PROBLEM TO SOLVE
Say how many lines of these entries include the word "computer", and answer with the number alone.

EXTRACTED DATA
_ _ _ _ _
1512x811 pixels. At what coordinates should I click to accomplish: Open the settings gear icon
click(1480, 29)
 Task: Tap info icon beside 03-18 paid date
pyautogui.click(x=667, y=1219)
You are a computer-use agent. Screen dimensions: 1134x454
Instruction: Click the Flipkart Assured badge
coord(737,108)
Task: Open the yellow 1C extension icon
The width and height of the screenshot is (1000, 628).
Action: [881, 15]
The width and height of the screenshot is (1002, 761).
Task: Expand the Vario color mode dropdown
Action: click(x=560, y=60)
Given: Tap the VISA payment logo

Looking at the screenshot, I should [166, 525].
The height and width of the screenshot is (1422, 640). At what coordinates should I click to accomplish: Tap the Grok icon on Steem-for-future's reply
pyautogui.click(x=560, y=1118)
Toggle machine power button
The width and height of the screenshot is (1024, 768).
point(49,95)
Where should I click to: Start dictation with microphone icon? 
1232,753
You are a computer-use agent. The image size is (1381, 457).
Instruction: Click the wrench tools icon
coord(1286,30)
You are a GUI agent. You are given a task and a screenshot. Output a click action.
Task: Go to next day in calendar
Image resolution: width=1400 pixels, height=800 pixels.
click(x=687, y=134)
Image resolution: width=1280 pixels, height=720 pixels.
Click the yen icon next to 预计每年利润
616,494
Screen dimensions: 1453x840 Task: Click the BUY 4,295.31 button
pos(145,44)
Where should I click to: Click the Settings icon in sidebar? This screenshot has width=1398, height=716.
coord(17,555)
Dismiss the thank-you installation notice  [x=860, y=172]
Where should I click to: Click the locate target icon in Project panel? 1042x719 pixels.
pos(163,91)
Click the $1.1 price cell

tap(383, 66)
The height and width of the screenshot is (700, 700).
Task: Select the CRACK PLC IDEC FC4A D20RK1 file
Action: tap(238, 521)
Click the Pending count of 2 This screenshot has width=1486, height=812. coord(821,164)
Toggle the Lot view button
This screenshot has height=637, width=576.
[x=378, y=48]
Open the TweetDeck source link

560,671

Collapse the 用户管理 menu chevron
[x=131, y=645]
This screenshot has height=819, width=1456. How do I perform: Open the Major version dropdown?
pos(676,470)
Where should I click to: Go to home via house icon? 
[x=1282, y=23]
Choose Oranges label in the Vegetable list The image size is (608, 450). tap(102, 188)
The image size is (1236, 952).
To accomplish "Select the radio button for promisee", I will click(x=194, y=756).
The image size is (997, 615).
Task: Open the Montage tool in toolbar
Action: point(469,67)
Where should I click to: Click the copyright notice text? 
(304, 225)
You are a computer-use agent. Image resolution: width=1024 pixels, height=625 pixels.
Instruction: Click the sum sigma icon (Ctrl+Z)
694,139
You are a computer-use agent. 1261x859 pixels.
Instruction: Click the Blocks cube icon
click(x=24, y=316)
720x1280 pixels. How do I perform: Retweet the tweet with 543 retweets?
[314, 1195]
_ _ _ _ _
TASK ANSWER
4